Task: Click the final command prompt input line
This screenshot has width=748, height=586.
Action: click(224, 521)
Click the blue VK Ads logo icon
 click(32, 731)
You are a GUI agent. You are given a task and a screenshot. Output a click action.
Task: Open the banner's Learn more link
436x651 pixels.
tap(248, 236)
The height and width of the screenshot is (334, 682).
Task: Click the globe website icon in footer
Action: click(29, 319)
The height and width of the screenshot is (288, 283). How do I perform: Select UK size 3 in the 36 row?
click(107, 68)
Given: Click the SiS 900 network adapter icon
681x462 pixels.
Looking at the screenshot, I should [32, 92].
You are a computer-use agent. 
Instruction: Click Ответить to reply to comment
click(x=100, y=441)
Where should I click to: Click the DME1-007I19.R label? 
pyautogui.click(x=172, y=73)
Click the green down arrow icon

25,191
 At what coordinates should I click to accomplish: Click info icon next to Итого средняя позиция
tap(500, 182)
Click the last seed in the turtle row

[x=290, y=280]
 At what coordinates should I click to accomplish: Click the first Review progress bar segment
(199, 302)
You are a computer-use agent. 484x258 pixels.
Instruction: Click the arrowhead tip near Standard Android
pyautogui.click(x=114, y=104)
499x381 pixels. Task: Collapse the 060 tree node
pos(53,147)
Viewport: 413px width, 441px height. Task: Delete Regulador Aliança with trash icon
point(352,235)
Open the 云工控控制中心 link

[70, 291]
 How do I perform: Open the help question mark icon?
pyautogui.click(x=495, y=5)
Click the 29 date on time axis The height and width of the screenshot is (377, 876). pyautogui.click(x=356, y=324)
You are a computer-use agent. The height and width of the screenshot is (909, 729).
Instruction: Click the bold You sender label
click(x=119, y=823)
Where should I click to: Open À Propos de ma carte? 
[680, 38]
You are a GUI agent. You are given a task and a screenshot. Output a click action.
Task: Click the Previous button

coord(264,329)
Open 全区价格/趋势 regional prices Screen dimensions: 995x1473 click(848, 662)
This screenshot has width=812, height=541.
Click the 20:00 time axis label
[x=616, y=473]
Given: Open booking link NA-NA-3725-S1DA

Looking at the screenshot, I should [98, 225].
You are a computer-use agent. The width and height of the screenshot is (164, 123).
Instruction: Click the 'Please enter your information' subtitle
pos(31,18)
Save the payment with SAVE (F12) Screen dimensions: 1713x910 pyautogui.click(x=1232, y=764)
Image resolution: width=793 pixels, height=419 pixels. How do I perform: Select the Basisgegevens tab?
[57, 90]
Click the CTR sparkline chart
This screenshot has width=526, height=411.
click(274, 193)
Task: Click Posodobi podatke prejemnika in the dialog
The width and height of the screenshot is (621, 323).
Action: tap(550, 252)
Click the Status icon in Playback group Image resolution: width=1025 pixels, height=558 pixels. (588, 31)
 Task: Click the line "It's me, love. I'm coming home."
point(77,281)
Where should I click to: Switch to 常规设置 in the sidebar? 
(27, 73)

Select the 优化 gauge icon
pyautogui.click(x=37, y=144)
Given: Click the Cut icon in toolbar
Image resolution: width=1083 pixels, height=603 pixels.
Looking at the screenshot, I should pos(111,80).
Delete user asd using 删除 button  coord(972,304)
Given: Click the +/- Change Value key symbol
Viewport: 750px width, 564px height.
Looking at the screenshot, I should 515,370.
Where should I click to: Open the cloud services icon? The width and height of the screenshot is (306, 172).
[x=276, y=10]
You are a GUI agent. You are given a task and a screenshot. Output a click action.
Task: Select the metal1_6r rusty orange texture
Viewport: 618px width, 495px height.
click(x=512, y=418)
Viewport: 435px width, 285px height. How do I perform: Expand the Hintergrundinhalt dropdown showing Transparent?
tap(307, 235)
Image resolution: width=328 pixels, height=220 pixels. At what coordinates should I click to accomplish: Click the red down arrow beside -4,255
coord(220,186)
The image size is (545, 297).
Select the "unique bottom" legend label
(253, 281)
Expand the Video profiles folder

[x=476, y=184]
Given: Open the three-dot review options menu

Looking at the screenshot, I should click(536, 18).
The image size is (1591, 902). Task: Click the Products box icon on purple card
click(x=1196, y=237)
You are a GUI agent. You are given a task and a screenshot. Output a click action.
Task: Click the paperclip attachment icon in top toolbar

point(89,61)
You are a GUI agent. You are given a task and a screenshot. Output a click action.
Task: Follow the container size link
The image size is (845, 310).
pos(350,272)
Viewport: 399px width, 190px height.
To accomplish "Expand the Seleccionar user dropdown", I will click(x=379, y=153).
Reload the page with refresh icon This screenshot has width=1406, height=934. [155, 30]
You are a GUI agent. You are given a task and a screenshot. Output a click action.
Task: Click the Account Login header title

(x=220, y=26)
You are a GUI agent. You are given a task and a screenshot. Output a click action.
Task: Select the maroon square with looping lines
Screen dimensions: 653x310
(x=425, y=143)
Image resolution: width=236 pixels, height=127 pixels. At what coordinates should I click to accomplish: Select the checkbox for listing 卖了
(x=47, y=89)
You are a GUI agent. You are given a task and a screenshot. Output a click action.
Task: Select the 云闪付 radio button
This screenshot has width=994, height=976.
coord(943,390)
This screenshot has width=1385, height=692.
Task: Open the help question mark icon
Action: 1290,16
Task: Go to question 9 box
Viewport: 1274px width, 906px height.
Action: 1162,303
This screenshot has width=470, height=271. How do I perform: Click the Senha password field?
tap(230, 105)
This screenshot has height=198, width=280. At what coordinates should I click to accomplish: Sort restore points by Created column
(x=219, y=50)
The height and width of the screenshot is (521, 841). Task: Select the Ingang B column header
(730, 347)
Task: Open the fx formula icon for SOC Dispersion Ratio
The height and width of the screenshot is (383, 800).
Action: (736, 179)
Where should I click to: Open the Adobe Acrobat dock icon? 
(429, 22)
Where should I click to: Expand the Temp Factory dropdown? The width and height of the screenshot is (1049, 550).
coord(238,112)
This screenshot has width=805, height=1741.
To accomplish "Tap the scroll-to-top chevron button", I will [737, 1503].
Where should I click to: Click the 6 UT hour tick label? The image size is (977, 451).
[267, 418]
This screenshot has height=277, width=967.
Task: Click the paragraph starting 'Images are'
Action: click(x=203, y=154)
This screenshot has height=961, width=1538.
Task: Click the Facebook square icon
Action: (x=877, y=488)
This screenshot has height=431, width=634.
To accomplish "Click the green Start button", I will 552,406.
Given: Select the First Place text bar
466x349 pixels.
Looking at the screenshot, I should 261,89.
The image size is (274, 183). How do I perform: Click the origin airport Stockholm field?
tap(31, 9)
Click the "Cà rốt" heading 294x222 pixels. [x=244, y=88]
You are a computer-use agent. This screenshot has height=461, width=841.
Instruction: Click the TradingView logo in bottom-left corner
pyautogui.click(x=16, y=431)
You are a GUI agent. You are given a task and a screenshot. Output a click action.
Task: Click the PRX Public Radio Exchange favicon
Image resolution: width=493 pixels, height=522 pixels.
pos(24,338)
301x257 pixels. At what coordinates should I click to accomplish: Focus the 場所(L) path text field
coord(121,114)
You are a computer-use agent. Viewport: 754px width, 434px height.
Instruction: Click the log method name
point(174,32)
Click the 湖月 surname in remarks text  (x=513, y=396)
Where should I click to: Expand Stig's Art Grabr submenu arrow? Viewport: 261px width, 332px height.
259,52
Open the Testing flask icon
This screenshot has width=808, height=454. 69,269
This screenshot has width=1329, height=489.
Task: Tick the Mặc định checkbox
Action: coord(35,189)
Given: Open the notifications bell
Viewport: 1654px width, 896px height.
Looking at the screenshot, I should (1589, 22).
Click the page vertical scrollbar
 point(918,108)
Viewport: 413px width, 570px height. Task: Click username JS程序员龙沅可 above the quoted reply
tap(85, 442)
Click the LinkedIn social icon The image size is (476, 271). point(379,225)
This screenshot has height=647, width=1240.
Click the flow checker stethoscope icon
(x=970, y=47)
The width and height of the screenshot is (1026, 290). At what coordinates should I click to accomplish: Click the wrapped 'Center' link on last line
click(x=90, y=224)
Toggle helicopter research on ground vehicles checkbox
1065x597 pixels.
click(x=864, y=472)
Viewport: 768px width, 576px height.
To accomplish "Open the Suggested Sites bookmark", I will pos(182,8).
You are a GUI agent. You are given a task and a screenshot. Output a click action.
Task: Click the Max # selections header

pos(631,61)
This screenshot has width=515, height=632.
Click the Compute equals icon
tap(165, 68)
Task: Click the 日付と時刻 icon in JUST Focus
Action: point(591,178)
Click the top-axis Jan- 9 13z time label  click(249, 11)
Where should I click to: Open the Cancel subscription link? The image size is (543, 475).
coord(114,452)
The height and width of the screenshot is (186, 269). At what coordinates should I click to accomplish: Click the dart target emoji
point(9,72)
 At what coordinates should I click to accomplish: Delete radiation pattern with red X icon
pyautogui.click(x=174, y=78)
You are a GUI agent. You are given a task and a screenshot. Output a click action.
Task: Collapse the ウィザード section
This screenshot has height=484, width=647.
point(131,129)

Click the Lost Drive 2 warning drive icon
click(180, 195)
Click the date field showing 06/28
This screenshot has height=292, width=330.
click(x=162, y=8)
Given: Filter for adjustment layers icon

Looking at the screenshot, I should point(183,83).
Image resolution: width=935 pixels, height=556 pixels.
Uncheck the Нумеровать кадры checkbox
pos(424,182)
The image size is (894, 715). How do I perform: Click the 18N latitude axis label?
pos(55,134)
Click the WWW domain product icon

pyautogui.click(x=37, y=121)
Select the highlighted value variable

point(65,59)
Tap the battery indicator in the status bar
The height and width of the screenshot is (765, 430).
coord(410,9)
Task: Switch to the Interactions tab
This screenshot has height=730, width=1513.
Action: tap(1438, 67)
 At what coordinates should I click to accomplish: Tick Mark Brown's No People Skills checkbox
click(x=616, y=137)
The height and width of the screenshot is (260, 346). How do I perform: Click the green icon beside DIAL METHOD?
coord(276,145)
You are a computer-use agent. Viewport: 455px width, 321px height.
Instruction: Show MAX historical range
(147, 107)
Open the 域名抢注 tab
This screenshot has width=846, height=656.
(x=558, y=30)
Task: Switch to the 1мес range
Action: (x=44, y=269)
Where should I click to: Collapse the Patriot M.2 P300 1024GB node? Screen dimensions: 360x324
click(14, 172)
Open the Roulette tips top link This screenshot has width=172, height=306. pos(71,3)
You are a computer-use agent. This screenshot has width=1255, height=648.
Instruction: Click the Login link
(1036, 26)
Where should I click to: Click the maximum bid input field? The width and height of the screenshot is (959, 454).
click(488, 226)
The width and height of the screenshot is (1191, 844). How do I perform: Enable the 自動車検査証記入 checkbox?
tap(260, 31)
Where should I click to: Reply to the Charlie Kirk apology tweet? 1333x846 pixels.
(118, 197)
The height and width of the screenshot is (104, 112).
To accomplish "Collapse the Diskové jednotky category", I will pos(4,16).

******************************

* Instructions for the task *
For every line in the data above that has the string "will", return that line.

* Response for this exercise *
To accomplish "Expand the Seleccionar user dropdown", I will click(x=379, y=153).
To accomplish "Tap the scroll-to-top chevron button", I will [737, 1503].
To accomplish "Click the green Start button", I will 552,406.
To accomplish "Open the Suggested Sites bookmark", I will pos(182,8).
To accomplish "Collapse the Diskové jednotky category", I will pos(4,16).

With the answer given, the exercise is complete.